──────── DATA FOR ANALYSIS ────────
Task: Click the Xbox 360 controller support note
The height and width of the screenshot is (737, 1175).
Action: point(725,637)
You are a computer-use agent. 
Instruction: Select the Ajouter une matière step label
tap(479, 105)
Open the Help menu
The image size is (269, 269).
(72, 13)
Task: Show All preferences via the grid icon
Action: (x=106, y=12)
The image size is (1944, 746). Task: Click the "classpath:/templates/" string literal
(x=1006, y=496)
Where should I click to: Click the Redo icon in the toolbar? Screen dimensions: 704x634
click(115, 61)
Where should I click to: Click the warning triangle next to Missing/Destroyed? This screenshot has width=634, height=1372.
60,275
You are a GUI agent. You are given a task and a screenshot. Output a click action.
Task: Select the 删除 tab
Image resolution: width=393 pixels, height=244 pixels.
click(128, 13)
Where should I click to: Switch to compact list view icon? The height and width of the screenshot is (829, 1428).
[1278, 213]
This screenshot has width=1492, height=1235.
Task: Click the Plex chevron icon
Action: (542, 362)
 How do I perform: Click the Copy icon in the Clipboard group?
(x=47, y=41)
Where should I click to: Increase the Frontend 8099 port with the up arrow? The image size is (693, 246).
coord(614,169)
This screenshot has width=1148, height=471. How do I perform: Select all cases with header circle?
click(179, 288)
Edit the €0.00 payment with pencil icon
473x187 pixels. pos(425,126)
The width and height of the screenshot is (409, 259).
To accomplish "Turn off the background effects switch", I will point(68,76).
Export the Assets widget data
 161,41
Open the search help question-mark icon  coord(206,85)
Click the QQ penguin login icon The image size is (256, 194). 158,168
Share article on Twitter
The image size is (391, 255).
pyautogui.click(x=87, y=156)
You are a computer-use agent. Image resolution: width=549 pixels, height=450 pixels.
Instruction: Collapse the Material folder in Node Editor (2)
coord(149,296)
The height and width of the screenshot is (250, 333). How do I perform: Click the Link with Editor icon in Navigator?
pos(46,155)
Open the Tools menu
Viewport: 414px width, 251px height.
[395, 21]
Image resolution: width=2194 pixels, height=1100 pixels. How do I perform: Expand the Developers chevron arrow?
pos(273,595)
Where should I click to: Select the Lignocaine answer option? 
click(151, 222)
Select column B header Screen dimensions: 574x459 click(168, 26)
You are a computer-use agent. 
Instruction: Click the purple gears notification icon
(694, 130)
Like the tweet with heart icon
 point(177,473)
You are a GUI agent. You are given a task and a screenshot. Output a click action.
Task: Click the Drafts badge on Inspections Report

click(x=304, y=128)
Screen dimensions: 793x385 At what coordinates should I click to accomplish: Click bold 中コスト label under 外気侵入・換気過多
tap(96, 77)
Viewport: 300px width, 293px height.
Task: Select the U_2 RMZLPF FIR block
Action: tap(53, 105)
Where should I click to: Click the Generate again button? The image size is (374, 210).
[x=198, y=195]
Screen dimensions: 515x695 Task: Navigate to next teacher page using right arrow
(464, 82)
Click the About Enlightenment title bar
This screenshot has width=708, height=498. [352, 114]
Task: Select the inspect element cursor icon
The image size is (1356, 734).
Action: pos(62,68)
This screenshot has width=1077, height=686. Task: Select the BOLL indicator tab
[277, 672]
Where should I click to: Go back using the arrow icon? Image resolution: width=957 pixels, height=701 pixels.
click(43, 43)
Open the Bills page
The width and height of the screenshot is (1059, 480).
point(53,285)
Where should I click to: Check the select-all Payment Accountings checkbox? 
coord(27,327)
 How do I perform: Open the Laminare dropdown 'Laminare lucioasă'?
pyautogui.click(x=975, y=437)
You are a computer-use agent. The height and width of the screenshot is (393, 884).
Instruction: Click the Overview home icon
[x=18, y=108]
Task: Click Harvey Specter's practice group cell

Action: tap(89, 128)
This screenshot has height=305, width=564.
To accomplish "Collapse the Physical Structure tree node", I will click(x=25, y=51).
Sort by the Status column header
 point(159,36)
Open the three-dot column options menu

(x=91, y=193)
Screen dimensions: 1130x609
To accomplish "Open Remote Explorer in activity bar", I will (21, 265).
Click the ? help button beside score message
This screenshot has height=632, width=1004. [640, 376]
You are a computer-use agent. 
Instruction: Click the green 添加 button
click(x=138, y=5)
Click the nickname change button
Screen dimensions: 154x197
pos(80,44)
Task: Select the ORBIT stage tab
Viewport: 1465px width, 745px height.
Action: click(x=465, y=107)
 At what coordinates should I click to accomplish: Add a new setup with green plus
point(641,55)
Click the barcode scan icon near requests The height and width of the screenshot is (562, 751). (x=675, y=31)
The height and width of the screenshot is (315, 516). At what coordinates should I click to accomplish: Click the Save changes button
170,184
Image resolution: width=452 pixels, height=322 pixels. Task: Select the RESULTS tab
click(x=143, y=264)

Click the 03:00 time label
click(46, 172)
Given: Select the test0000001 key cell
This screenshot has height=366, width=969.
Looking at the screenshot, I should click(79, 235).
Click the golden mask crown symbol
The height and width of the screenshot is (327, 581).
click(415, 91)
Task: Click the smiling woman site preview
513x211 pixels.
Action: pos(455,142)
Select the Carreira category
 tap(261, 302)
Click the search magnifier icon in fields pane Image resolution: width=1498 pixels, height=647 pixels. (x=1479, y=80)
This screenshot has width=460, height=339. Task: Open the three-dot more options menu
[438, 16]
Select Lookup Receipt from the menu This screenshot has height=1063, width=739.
────────
**WORK INSTRUCTIONS**
Exactly as written, please reproduce the lines from the first line of the data to the line containing "The width and height of the screenshot is (409, 259).", inclusive, and nothing else.

**EXERCISE ANSWER**
Task: Click the Xbox 360 controller support note
The height and width of the screenshot is (737, 1175).
Action: point(725,637)
You are a computer-use agent. 
Instruction: Select the Ajouter une matière step label
tap(479, 105)
Open the Help menu
The image size is (269, 269).
(72, 13)
Task: Show All preferences via the grid icon
Action: (x=106, y=12)
The image size is (1944, 746). Task: Click the "classpath:/templates/" string literal
(x=1006, y=496)
Where should I click to: Click the Redo icon in the toolbar? Screen dimensions: 704x634
click(115, 61)
Where should I click to: Click the warning triangle next to Missing/Destroyed? This screenshot has width=634, height=1372.
60,275
You are a GUI agent. You are given a task and a screenshot. Output a click action.
Task: Select the 删除 tab
Image resolution: width=393 pixels, height=244 pixels.
click(128, 13)
Where should I click to: Switch to compact list view icon? The height and width of the screenshot is (829, 1428).
[1278, 213]
This screenshot has width=1492, height=1235.
Task: Click the Plex chevron icon
Action: (542, 362)
 How do I perform: Click the Copy icon in the Clipboard group?
(x=47, y=41)
Where should I click to: Increase the Frontend 8099 port with the up arrow? The image size is (693, 246).
coord(614,169)
This screenshot has width=1148, height=471. How do I perform: Select all cases with header circle?
click(179, 288)
Edit the €0.00 payment with pencil icon
473x187 pixels. pos(425,126)
The width and height of the screenshot is (409, 259).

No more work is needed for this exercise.